Supplied data:
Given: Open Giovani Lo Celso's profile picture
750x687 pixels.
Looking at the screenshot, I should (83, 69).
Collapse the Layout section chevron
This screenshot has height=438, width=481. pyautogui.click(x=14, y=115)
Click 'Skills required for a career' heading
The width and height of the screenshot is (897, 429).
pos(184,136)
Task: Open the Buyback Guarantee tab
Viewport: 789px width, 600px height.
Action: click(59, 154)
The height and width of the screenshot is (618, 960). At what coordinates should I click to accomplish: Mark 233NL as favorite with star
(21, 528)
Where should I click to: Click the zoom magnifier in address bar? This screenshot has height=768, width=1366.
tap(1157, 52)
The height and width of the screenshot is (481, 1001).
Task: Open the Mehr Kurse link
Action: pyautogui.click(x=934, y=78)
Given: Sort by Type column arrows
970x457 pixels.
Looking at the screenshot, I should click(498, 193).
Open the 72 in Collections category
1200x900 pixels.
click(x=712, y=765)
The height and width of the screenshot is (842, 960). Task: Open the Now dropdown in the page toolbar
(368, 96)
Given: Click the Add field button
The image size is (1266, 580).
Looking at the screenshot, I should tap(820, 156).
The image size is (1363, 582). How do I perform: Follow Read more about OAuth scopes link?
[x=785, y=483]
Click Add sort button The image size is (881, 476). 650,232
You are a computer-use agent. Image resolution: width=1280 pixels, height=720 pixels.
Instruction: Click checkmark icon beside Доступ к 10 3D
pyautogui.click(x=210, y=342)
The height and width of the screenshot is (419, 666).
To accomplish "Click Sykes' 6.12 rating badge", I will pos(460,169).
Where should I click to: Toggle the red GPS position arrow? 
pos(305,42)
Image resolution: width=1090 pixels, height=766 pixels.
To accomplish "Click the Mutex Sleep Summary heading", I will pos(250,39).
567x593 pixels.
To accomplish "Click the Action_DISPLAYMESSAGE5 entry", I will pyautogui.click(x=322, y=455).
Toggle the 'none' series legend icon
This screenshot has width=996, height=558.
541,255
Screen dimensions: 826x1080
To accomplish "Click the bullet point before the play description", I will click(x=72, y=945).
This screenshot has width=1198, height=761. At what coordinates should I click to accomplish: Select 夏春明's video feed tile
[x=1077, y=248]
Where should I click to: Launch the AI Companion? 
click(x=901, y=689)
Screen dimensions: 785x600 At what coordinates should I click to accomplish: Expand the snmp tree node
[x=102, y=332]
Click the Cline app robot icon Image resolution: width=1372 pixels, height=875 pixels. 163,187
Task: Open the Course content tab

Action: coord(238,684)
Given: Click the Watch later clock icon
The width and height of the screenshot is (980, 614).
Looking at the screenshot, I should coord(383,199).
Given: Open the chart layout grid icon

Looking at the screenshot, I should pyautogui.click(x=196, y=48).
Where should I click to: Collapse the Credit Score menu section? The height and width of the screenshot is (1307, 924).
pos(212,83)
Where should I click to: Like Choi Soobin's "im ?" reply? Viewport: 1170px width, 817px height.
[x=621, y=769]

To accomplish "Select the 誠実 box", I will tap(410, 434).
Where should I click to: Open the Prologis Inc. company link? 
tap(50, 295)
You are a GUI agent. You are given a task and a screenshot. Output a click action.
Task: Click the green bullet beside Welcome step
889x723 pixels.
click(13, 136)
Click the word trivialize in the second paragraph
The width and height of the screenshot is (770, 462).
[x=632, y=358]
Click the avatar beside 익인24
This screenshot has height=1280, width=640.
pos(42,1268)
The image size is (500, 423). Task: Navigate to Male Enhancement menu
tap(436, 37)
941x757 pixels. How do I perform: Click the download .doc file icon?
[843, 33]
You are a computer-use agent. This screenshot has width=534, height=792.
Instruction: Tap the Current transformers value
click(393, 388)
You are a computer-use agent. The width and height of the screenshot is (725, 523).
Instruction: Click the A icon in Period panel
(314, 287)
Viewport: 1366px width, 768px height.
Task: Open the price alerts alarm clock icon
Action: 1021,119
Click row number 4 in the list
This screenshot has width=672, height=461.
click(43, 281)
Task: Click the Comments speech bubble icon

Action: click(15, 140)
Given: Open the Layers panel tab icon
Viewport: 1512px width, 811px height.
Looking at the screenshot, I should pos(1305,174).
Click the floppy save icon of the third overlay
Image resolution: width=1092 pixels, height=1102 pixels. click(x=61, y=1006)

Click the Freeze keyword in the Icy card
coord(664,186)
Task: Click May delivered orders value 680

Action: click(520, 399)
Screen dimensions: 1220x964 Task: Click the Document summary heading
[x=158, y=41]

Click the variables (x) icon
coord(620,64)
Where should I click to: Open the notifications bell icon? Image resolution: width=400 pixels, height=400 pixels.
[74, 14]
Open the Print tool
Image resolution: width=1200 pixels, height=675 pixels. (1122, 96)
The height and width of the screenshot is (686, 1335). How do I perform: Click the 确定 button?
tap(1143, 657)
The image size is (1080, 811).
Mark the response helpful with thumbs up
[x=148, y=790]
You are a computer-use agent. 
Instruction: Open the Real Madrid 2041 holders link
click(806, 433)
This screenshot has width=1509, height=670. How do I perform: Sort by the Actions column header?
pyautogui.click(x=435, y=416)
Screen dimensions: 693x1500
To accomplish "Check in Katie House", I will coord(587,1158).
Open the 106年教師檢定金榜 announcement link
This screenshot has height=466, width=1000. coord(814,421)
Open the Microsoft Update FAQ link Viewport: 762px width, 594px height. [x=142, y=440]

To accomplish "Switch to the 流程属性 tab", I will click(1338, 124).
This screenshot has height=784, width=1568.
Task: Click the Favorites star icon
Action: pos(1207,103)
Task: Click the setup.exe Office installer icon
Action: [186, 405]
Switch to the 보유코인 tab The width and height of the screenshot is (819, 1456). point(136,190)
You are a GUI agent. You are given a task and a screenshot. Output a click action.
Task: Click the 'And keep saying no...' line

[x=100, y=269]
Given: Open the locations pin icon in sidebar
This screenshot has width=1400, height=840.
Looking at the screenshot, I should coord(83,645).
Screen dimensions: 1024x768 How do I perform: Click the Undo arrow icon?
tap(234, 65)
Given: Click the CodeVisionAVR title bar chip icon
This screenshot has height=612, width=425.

Task item:
Exactly as they stand above, repeat all the records.

Reply:
Given: Open Giovani Lo Celso's profile picture
750x687 pixels.
Looking at the screenshot, I should (83, 69).
Collapse the Layout section chevron
This screenshot has height=438, width=481. pyautogui.click(x=14, y=115)
Click 'Skills required for a career' heading
The width and height of the screenshot is (897, 429).
pos(184,136)
Task: Open the Buyback Guarantee tab
Viewport: 789px width, 600px height.
Action: click(59, 154)
The height and width of the screenshot is (618, 960). At what coordinates should I click to accomplish: Mark 233NL as favorite with star
(21, 528)
Where should I click to: Click the zoom magnifier in address bar? This screenshot has height=768, width=1366.
tap(1157, 52)
The height and width of the screenshot is (481, 1001).
Task: Open the Mehr Kurse link
Action: pyautogui.click(x=934, y=78)
Given: Sort by Type column arrows
970x457 pixels.
Looking at the screenshot, I should click(498, 193).
Open the 72 in Collections category
1200x900 pixels.
click(x=712, y=765)
The height and width of the screenshot is (842, 960). Task: Open the Now dropdown in the page toolbar
(368, 96)
Given: Click the Add field button
The image size is (1266, 580).
Looking at the screenshot, I should tap(820, 156).
The image size is (1363, 582). How do I perform: Follow Read more about OAuth scopes link?
[x=785, y=483]
Click Add sort button The image size is (881, 476). 650,232
You are a computer-use agent. Image resolution: width=1280 pixels, height=720 pixels.
Instruction: Click checkmark icon beside Доступ к 10 3D
pyautogui.click(x=210, y=342)
The height and width of the screenshot is (419, 666).
To accomplish "Click Sykes' 6.12 rating badge", I will pos(460,169).
Where should I click to: Toggle the red GPS position arrow? 
pos(305,42)
Image resolution: width=1090 pixels, height=766 pixels.
To accomplish "Click the Mutex Sleep Summary heading", I will pos(250,39).
567x593 pixels.
To accomplish "Click the Action_DISPLAYMESSAGE5 entry", I will pyautogui.click(x=322, y=455).
Toggle the 'none' series legend icon
This screenshot has width=996, height=558.
541,255
Screen dimensions: 826x1080
To accomplish "Click the bullet point before the play description", I will click(x=72, y=945).
This screenshot has width=1198, height=761. At what coordinates should I click to accomplish: Select 夏春明's video feed tile
[x=1077, y=248]
Where should I click to: Launch the AI Companion? 
click(x=901, y=689)
Screen dimensions: 785x600 At what coordinates should I click to accomplish: Expand the snmp tree node
[x=102, y=332]
Click the Cline app robot icon Image resolution: width=1372 pixels, height=875 pixels. 163,187
Task: Open the Course content tab

Action: coord(238,684)
Given: Click the Watch later clock icon
The width and height of the screenshot is (980, 614).
Looking at the screenshot, I should coord(383,199).
Given: Open the chart layout grid icon

Looking at the screenshot, I should pyautogui.click(x=196, y=48).
Where should I click to: Collapse the Credit Score menu section? The height and width of the screenshot is (1307, 924).
pos(212,83)
Where should I click to: Like Choi Soobin's "im ?" reply? Viewport: 1170px width, 817px height.
[x=621, y=769]

To accomplish "Select the 誠実 box", I will tap(410, 434).
Where should I click to: Open the Prologis Inc. company link? 
tap(50, 295)
You are a GUI agent. You are given a task and a screenshot. Output a click action.
Task: Click the green bullet beside Welcome step
889x723 pixels.
click(13, 136)
Click the word trivialize in the second paragraph
The width and height of the screenshot is (770, 462).
[x=632, y=358]
Click the avatar beside 익인24
This screenshot has height=1280, width=640.
pos(42,1268)
The image size is (500, 423). Task: Navigate to Male Enhancement menu
tap(436, 37)
941x757 pixels. How do I perform: Click the download .doc file icon?
[843, 33]
You are a computer-use agent. This screenshot has width=534, height=792.
Instruction: Tap the Current transformers value
click(393, 388)
You are a computer-use agent. The width and height of the screenshot is (725, 523).
Instruction: Click the A icon in Period panel
(314, 287)
Viewport: 1366px width, 768px height.
Task: Open the price alerts alarm clock icon
Action: 1021,119
Click row number 4 in the list
This screenshot has width=672, height=461.
click(43, 281)
Task: Click the Comments speech bubble icon

Action: click(15, 140)
Given: Open the Layers panel tab icon
Viewport: 1512px width, 811px height.
Looking at the screenshot, I should pos(1305,174).
Click the floppy save icon of the third overlay
Image resolution: width=1092 pixels, height=1102 pixels. click(x=61, y=1006)

Click the Freeze keyword in the Icy card
coord(664,186)
Task: Click May delivered orders value 680

Action: click(520, 399)
Screen dimensions: 1220x964 Task: Click the Document summary heading
[x=158, y=41]

Click the variables (x) icon
coord(620,64)
Where should I click to: Open the notifications bell icon? Image resolution: width=400 pixels, height=400 pixels.
[74, 14]
Open the Print tool
Image resolution: width=1200 pixels, height=675 pixels. (1122, 96)
The height and width of the screenshot is (686, 1335). How do I perform: Click the 确定 button?
tap(1143, 657)
The image size is (1080, 811).
Mark the response helpful with thumbs up
[x=148, y=790]
You are a computer-use agent. 
Instruction: Open the Real Madrid 2041 holders link
click(806, 433)
This screenshot has width=1509, height=670. How do I perform: Sort by the Actions column header?
pyautogui.click(x=435, y=416)
Screen dimensions: 693x1500
To accomplish "Check in Katie House", I will coord(587,1158).
Open the 106年教師檢定金榜 announcement link
This screenshot has height=466, width=1000. coord(814,421)
Open the Microsoft Update FAQ link Viewport: 762px width, 594px height. [x=142, y=440]

To accomplish "Switch to the 流程属性 tab", I will click(1338, 124).
This screenshot has height=784, width=1568.
Task: Click the Favorites star icon
Action: pos(1207,103)
Task: Click the setup.exe Office installer icon
Action: [186, 405]
Switch to the 보유코인 tab The width and height of the screenshot is (819, 1456). point(136,190)
You are a GUI agent. You are given a task and a screenshot. Output a click action.
Task: Click the 'And keep saying no...' line

[x=100, y=269]
Given: Open the locations pin icon in sidebar
This screenshot has width=1400, height=840.
Looking at the screenshot, I should coord(83,645).
Screen dimensions: 1024x768 How do I perform: Click the Undo arrow icon?
tap(234, 65)
Given: Click the CodeVisionAVR title bar chip icon
This screenshot has height=612, width=425.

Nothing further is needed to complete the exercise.